Banks harasses common people while sanctioning loans but went extra miles to oblige privilege-When Shatrujeet Kapur couldn’t get loan for her daughter,s higher education.
Gustakhi Maaf Haryana-Pawan Kumar Bansal.
Extracts from the book “Wired For Success -How a Top Cop Turned Around Two Discoms. During his tenure as CMD of Discoms Haryana ,Kapur discovered that banks were liberal in sanctioning loans to power plants even without assessing the feasibility of these projects.This prompted him to share with readers the bitter experience he had while trying to get bank loan for his daughter’s higher education.Recall Kapur “After earning a baechelor’s degree in technology (computer science)from a reputed Institute in India.,she took the GRE and secured admission to a good university abroad.Looking at the substantial expenses involved,we decided to seek a loan from the bank.The manager informed us that the admission Letter and collateral security were mandatory requirements.In an effort to meet these prerequisites,we offered to pledge the parental house inherited by my wife from her father.However,the bank refused to accept the transfer letter issued by the urban development authority of the government and insisted on a ‘registered sale deed’.

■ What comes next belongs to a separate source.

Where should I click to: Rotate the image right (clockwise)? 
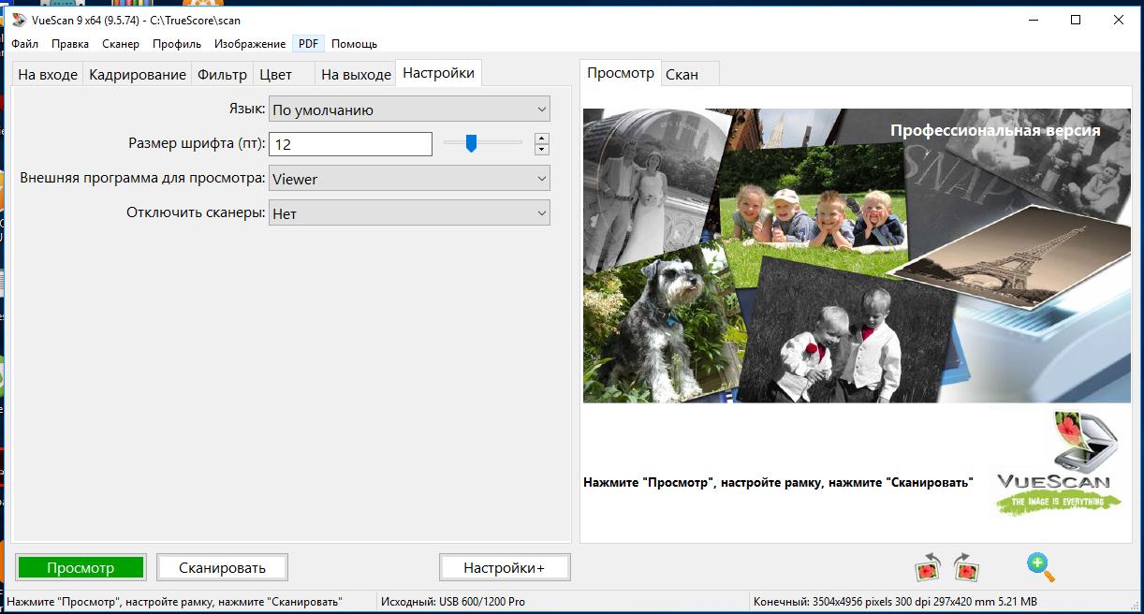tap(966, 567)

I also had a piece of Land in my name but was also deemed unacceptable.We approached several banks but the response remained the same .Fortunately our daughter ultimately did not require the loan as she secured assignments on a regular basis and near complete-fee waivers.”.Kapur writes that point he was making was that getting the bank loans in India is Herculean task for ordinary citizens but that apparently is not the case if you want borrow a few thousand crores and invest in a major project.

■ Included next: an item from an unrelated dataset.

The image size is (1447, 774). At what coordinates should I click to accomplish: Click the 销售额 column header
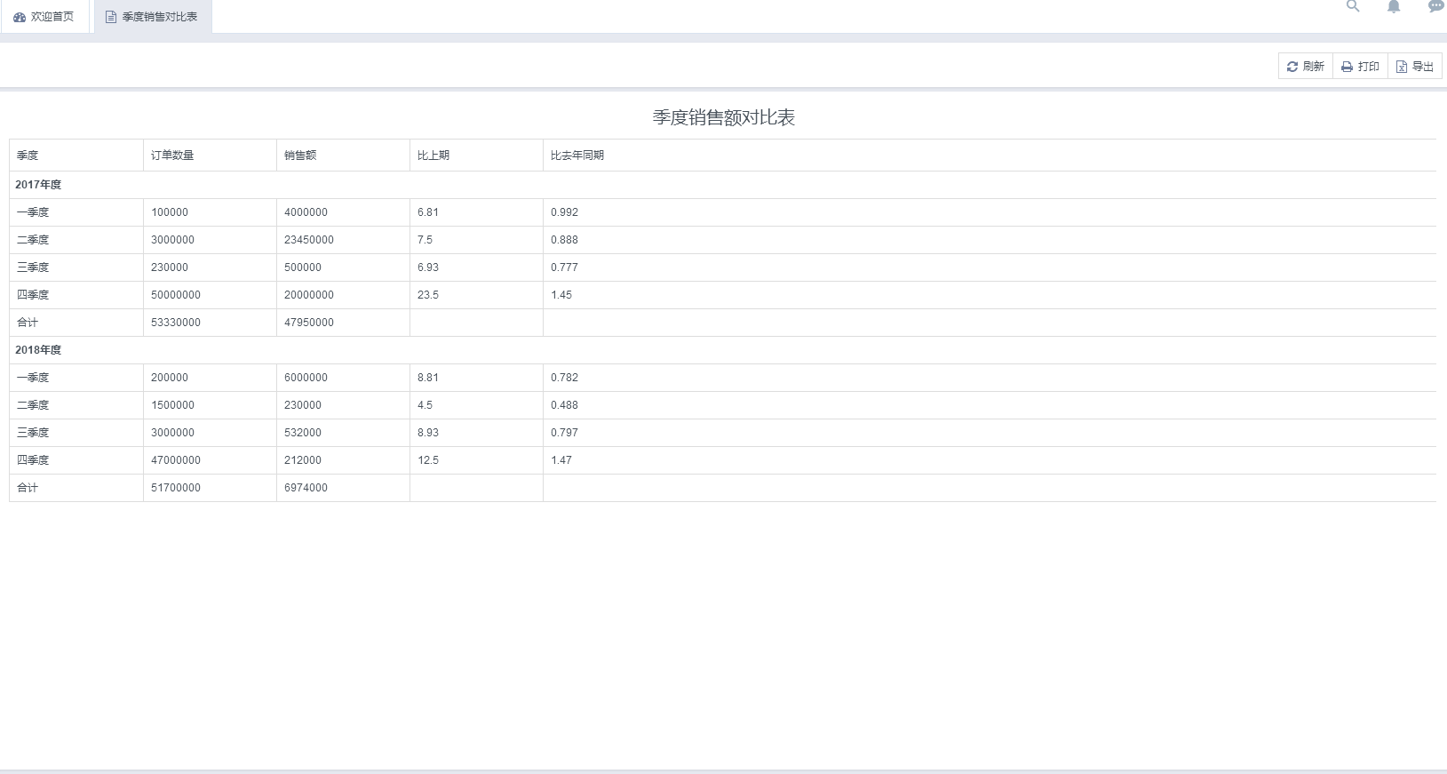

A notable example of this disparity is evident in the power sector,where thirty – four coal- based power plants in the country,with a cumulative caps of 40,130 MW,were considered as ‘stressed ‘ by the government as of September 2017.Public money to the tune of Rs 1.77 Lakh crore was locked up in these projects in the form of bank loans,and there appeared no solution in sight.The majority of these power projects neither had power purchase tie- ups in the form of PPAs nor sufficient fuel supply arrangements,rendering them financially unviable.It is evident that the feasibility of these projects was not actually assessed during the planning phase.Surprisingly ,the banks failed to exercise due diligence and extended substantial Loans without insisting on the necessary PPAs and corresponding fuel supply arrangements.
The obvious question that arises is how financial closure was permitted in such a large number of cases when banks typically demand extensive even for approving small educational loans.The reason behind this discrepancy is not difficult to discern.The promoters of these ‘stranded ‘ projects are affluent people,and the rules that apply to common individuals do not seem to apply to them,thereby reinforcing the notion that privilege often shapes the application of rules.